После уничтожения такого большого количества британских бомбардировщиков и истребителей на аэродромах о летчиках нашего полка и, в частности, о летчиках первой эскадрильи много заговорили в прессе рейха. Имена летчиков, их фотографии и интервью с ними стали постоянно мелькать на страницах периодической печати. О них снимались киносюжеты для показа в выпусках новостей, которые можно было посмотреть в кинотеатрах рейха. Несколько раз журналисты пытались переговорить и со мной, чтобы подготовить материал о летчике-истребителе, чей личный счет сбитых самолетов противника поднялся до цифры более чем в сотню самолетов, таких летчиков в Люфтваффе насчитывалось около десятка. Но все эти попытки ограничивались первоначальным разговором, и ни одного интересного материала обо мне так и не было подготовлено. Может быть, это происходило потому, что, со своей стороны, я не проявлял особого желания рассказывать о своих подвигах, или потому, что вышестоящее командование особо не жаловало меня и всячески тормозило популяризацию моего имени. Зато лицо моего ведомого, обер-лейтенанта Динго, не сходило со страниц газет и журналов. Иногда сидишь себе в туалете и от нечего делать разворачиваешь газету или журнал, чтобы вскользь просмотреть последние новости с фронта или из рейха и… вот, нате вам — фотография обер-лейтенанта во весь разворот. Его улыбка стала хорошо знакома многим немецким женщинам и девушкам, они завалили беднягу письмами с выражением желания подарить ему ребенка, так что если бы он согласился, то стал бы отцом половины всего рейха будущего.

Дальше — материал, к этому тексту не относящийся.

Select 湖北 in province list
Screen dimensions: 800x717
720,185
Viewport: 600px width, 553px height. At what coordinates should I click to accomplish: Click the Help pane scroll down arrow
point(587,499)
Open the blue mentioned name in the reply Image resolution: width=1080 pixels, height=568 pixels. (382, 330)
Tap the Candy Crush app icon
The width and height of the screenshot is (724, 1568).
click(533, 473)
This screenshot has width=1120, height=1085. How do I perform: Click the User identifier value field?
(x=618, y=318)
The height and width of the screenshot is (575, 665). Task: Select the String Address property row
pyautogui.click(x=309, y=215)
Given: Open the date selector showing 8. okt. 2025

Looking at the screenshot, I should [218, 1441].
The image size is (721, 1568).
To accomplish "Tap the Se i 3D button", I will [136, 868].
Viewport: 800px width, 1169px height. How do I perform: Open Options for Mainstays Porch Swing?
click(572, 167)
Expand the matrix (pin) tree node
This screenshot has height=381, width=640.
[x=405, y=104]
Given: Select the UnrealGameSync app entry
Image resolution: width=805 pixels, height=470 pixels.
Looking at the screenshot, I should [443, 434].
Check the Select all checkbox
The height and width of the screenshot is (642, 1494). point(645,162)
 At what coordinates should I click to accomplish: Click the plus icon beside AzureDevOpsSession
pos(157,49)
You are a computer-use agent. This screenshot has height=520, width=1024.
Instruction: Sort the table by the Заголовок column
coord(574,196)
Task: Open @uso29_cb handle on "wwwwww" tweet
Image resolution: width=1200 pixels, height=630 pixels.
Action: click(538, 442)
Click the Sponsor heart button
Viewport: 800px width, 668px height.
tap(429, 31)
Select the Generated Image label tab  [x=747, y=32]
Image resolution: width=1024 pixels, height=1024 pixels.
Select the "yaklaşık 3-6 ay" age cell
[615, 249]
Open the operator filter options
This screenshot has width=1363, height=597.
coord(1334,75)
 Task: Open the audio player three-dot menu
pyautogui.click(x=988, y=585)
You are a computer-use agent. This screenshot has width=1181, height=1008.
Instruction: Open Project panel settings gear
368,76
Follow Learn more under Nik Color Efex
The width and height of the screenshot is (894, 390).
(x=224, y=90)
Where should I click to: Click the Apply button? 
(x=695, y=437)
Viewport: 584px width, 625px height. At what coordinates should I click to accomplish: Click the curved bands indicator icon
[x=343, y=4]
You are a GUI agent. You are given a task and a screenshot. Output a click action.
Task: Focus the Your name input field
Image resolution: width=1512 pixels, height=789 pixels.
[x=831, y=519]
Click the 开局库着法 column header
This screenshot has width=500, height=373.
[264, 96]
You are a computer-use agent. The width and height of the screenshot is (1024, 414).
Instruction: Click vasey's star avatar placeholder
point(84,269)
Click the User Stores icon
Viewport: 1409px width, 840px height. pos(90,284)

Что касается меня, то за время своего пребывания на этой Земле мне удалось более или менее акклиматизироваться, и я неплохо себя чувствовал на ней. Только это ведущаяся война рейха с другими державами мира несколько ограничивала мои возможности в передвижении между государствами, так как для пересечения границ требовались специальные штампы в паспортах. Я уже говорил, что перенос сознания из одного тела в другое произошел с некоторой потерей моих магических возможностей, но мне все-таки удалось сохранить кое-какие знания в этой области. Поэтому было не проблемой сфабриковать любое количество паспортов, чтобы я более или менее свободно путешествовал по этому миру и наслаждался жизнью. Но я привязался к людям, окружавшим Зигфрида Ругге, его жизнь стала моей жизнью, а его друзья стали и моими друзьями, поэтому я не мог бросить маму и сестру и навсегда исчезнуть из их жизни. Я не мог бросить обер-лейтенанта Динго, к которому сильно привязался и сам. Я воевал с британцами и североамериканцами, хотя мне до них не было дела, и я не хотел убивать их, я только защищал жизнь Зигфрида Ругге, а следовательно, и свою собственную. Я позволил событиям на этой Земле развиваться естественным образом, хотя был способен привнести в этот мир столько новинок вооружения, что рейх мог победить своих противников в течение последующего полугода. Но я не делал этого, потому что не был уверен в том, будет ли это справедливо и принесет ли счастье людям этой Земли. Я всегда придерживался мнения, что каждый человек выбирает свою собственную судьбу.